Parmi les dates les plus importantes de l’Histoire de notre République, de l’Europe et même du monde, il y en a une qui compte particulièrement. Une date qui est l’un des fondements de notre identité, une date marquante dans la construction de la pensée collective et humaniste : le 10 décembre 1948.

Il y a aujourd’hui 60 ans, le 10 décembre 1948, l’Assemblée générale des Nations Unies, réunie à Paris, adoptait la Déclaration universelle des droits de l’homme, très largement inspirée de la Déclaration des droits de l’Homme et du citoyen française de 1789. En effet, pour la première fois dans l’histoire de l’humanité, le 26 août 1789, un texte juridique affirmait une ambition et une portée universelles et proclamait l’égalité en droit de tous les hommes.

Héritée directement de la philosophie des lumières, cette déclaration qui sert de préambule à notre Constitution, rappelle l’ensemble des droits mais aussi des devoirs naturels, sacrés et inaliénable que l’Homme doit revendiquer et défendre.

Pour nous, citoyens français, le concept des Droits de l’Homme, universaliste et égalitaire est au cœur de nos institutions, il est l’âme de notre République et de notre Histoire.

En plaçant au dessus des cultes et des idéologies politiques, le principe d’Egalité de tous les hommes devant la loi, la France a souhaité construire une société respectueuse de l’Homme, qui accorde et défend les libertés nécessaires au bonheur de celui-ci.

La Déclaration de 1948, est à l’initiative de René Cassin, juriste, diplomate, homme politique français, membre du gouvernement de la France Libre pendant la seconde Guerre mondiale. René Samuel CASSIN est à jamais lié à la Déclaration Universelle des droits de l’Homme, nous ne pouvons célébrer cet anniversaire sans rendre, en préambule, un hommage à celui qui fut président de la cour européenne des droits de l’Homme et qui reçu le prix Nobel de la paix en 1968.

Cette déclaration, rappelons-le, intervient au lendemain de la seconde guerre mondiale et des atrocités qu’elle a engendrées. A l’époque, elle a réveillé l’espoir pour bon nombre de peuples et de défenseurs des droits de l’homme. Elle fut alors le point de départ d’autres textes internationaux et régionaux proclamant les droits de l’homme. On peut citer entre autres :

  • Les pactes internationaux sur les droits civils et politiques, économiques, sociaux et culturels ;
  • Les conventions internationales contre la torture, pour l’élimination des discriminations raciales et à l’égard des femmes ;
  • Les droits de l’enfant et le statut des réfugiés ;
  • La Convention européenne de sauvegarde des droits de l’Homme et des libertés fondamentales ;
  • La Convention interaméricaine des droits de l’homme ;
  • La Charte africaine des droits de l’Homme et des Peuples.

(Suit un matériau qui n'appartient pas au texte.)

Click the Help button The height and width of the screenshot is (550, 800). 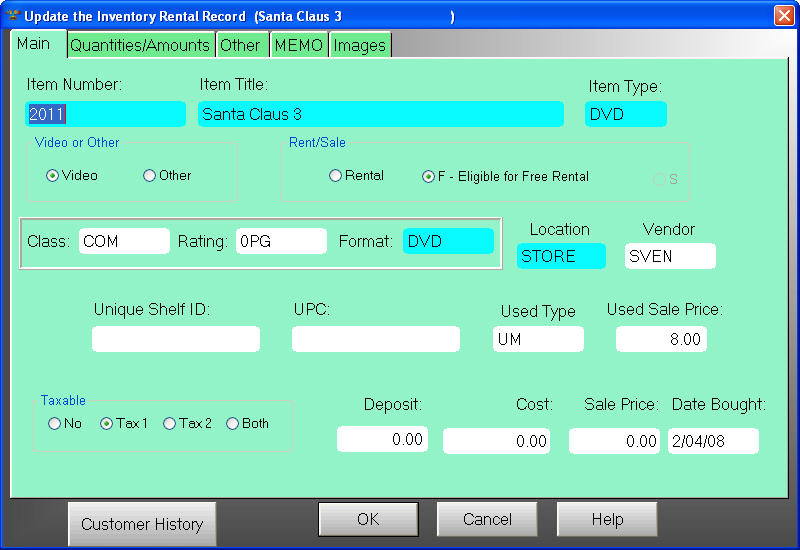tap(607, 520)
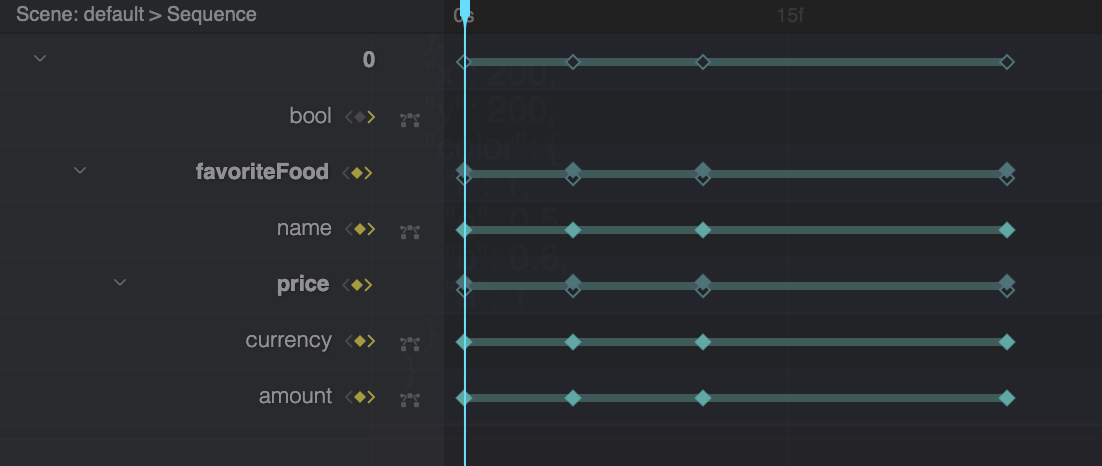Toggle keyframe diamond on name row
Image resolution: width=1102 pixels, height=466 pixels.
[359, 229]
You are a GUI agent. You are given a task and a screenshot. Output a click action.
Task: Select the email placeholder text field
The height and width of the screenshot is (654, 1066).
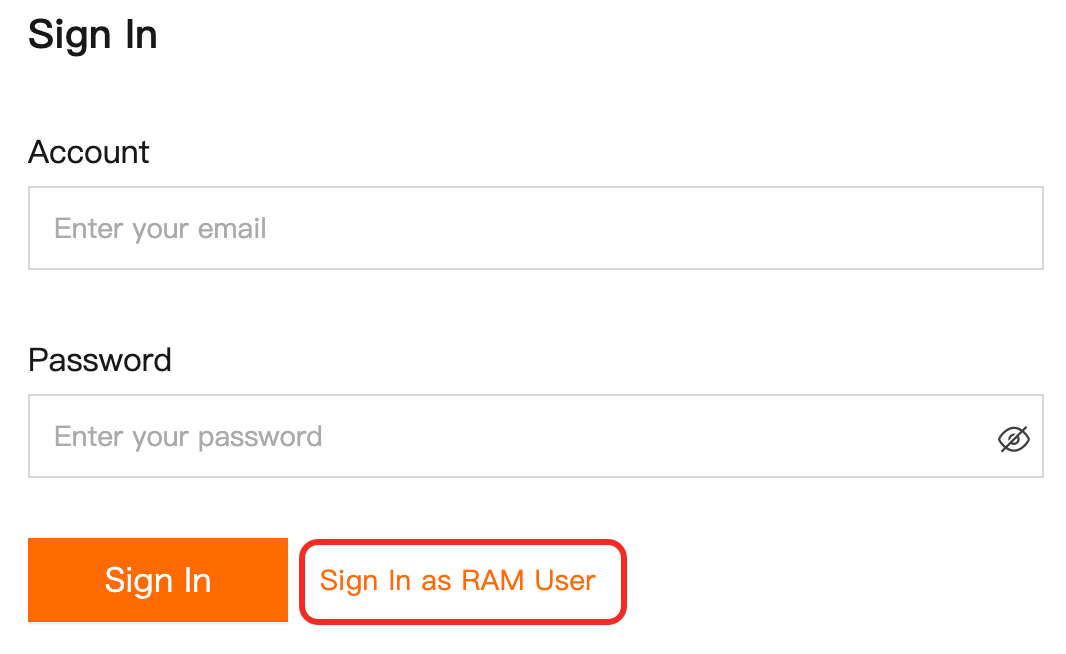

Nous savons tous les progrès qu’il reste à faire dans l’application concrète des droits de l’homme dans de nombreux de pays. Car si les droits, les textes les proclament, et les organismes chargés de leur défense se sont multipliés, leur application n’en est pas pour autant effective partout et pour tous, comme le pensaient les rédacteurs de la Charte des Nations unies.

L’espoir provoqué par la Déclaration de 1948, et le dégoût des horreurs des camps d’extermination nazis n’ont pas empêché le déroulement de conflits meurtriers aboutissant à des violations massives des droits de l’homme : Rwanda, Balkans, Proche Orient, Éthiopie, Somalie, Togo, Chine, Darfour...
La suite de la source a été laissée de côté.